C++ Blog

Template or not to Template

Posted in templates by Umesh Sirsiwal on January 10, 2009

As I was learning C++ over an year ago,  I bought Modern C++ Design by Andrei Alexandrescu. As I read through the book, I was simply amazed by power offered by templates. Experience with the book was followed by Boost libraries. Specifically boost lambda and what it could provide to programmer. These went way beyond traditional STL use of templates. This excitement with C++ templates was followed by my experimentation with using templates in my own projects.  This post summarizes  experiences with templates.

  • Templates provide power with efficiency: Templates provide a lot of power without compromising efficiency. The Andrei’s book is full of examples of such power. A quick look inside the boost library provides examples of such power. Look at simple construct like boost::any which allows you to hold any type of data in it so that you can create a container/array which can hold boolean, integers, your various classes, etc. all at the same time. You can also look at a lot more complex construct like boost::lambda library which brings lambda programming to C++. Recently the boost has added boost::proto discussed in a seperate post on this site. The power really exists. Using these libraries can make your programming life a lot simpler. It is natural tendency to write your own templates on the same line. Should you or shouldn’t you?
  • Templates are not well understood: The templates are not well understood yet. Most experienced C++ programmers find it hard to understand how to program templates. At present templates are a the stage as Object Oriented Programming was several years ago. The compilers have progressed to state where they can correctly compile templates. However, the power of templates is yet to be distilled in to developer community at large. So if you decide to use templates, please be patient and give plenty of time for developers to learn and get up to speed.
  • Template debugging is horrifying experience for first time users: Error messages produced by compiler are horrifying large and complex. For simplest of errors, one gets 3 pages long error message with actual error who knows where. Once you get used to of debugging compilation issues you can generally figure out the error but it takes time to get used to of those errors. Template adaption will go a long way if the compilers start producing better error messages. But if you think compiler was the only issue just wait till you get to debuggers. The debuggers have not yet found a good way to deal with templates. Last but not least is compile time with templates. With most compilers, templates have to be included in header files. A simple change in the template requires compilation of all of your code which uses templates. This is like going backward on libraries.

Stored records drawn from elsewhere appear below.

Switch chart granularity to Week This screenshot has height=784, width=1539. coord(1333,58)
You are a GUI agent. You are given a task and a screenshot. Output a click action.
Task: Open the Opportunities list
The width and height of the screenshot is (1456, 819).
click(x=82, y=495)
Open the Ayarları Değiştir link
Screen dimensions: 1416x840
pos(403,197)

In my experience, templates offer a lot of power and flexibility without compromising efficiency. The compilers can mostly deal with templates correctly. However debugger, compiler errors, and ways to reduce compile time can go a very long way in helping wider adaptation of templates. But if you are one of those early adapters and technology enthusiast, go ahead experiment and adapt templates and it will go a long way in helping your projects.

If you are going to use templates, you should start off by reading C++ FAQ Lite on template.